==== DATA FOR PROCESSING ====

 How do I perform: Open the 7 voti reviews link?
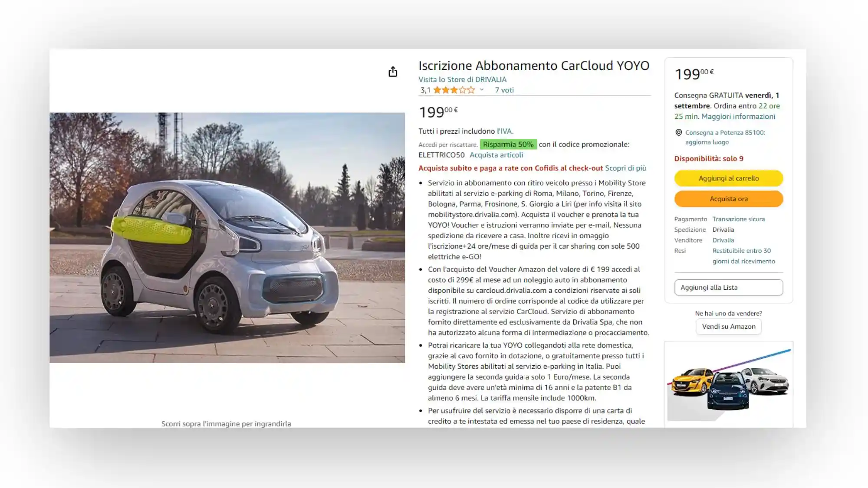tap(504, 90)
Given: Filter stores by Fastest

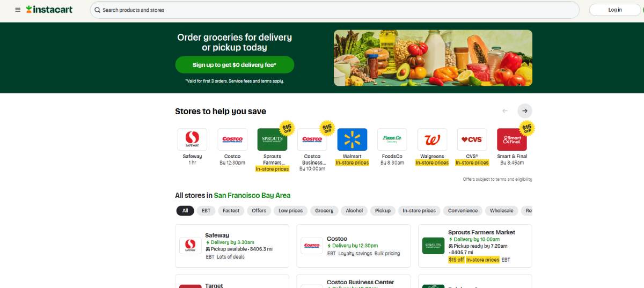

====
==== DATA FOR PROCESSING ====

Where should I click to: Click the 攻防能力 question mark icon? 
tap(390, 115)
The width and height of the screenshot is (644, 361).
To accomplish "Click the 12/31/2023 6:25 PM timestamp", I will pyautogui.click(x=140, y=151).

====

**WHAT THE TASK REQUIRES**
Above are entries with pictures among them. Write out exactly the lines from the one containing "How do I perform: Open" through the one containing "Given: Filter stores by Fastest", ends included, and leave those pictures out.

**ANSWER TO THE EXERCISE**
 How do I perform: Open the 7 voti reviews link?
tap(504, 90)
Given: Filter stores by Fastest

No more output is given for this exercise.